Last week, WVC’s faculty union called for the trustees to fire Richardson and submitted an 11-page document to the board outlining reasons they believe the current financial crisis — a $1 million budget gap that led to 21 layoffs and other cuts — rests at his feet.

The presentation followed a “near unanimous” vote of no confidence in Richardson’s leadership by the full-time tenured faculty, Association for Higher Education President Patrick Tracy said in his Jan. 15 address to the board.

On Wednesday, in a written response to the board’s statement of support for Richardson, Tracy said the faculty are “greatly disappointed” and the vote of no confidence remains in place.
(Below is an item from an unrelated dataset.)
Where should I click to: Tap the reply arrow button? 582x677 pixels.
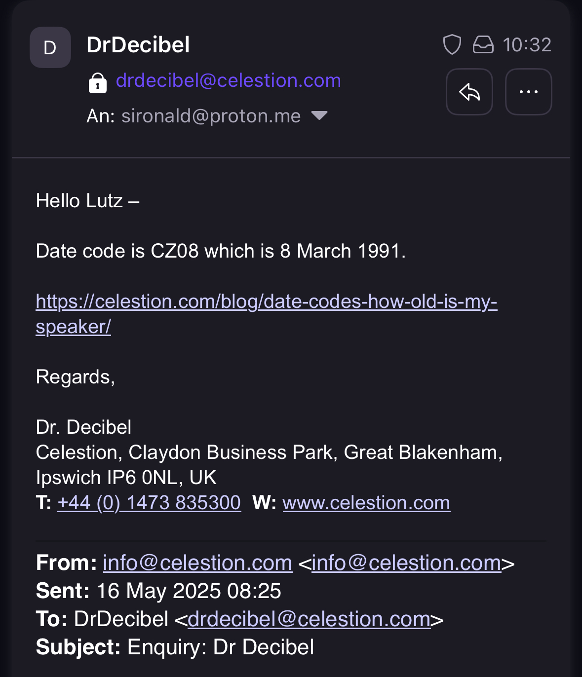[x=469, y=92]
“By cavalierly dismissing faculty’s concerns with Richardson’s leadership, the board is clearly part of the leadership problem at our college,” he said.

The AHE’s report, which the trustees also released to the public Wednesday morning, states the drop in enrollment and the accompanying decline in revenues was predictable and steps could have been taken to avoid layoffs. The report points to fiscal decisions made by Richardson over the past few years as evidence. Those decisions include an increase in construction debt and an increase in administrative salaries. The report, available at wwrld.us/38Aj2EZ, also states more directly that Richardson’s salary is part of the problem, contributing not only to the financial crisis, but adding to confusion and mistrust by faculty, students and community.
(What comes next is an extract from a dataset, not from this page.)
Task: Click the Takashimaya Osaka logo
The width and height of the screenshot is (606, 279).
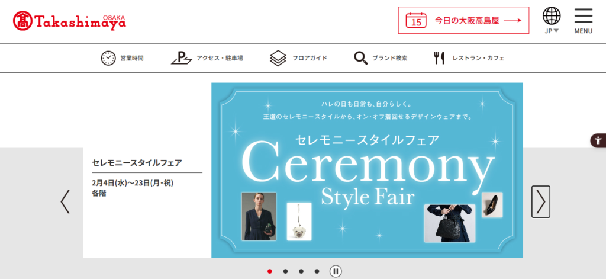Action: tap(70, 21)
According to the AHE report, Richardson has the fifth-highest salary of the 34 community and technical colleges in the state, based on a March 2019 salary schedule.

The trustees, though, were not convinced by the arguments.

“We created President Richardson’s contract, including his salary, to retain someone who has shown excellent leadership and unyielding compassion for our students,” they wrote.

They also support his actions in trying to limit impacts on classes and academic programs.

“The budget crisis will continue to have far-reaching effects to the college and how it operates,” they wrote. “The college will also continue to face the same issues community colleges around the country are facing: low enrollment, unpredictable state funding and an ever-changing political and fiscal landscape.”

The next step, they said, is to work through the crisis together.

“It is our hope that we, along with all college employees, continue to listen respectfully to each other and improve,” they wrote.

Tracy said the faculty union will continue to press the fiscal policy issues, including the president’s salary.

“We understand that this is now a long-term battle. We are not going away,” he said.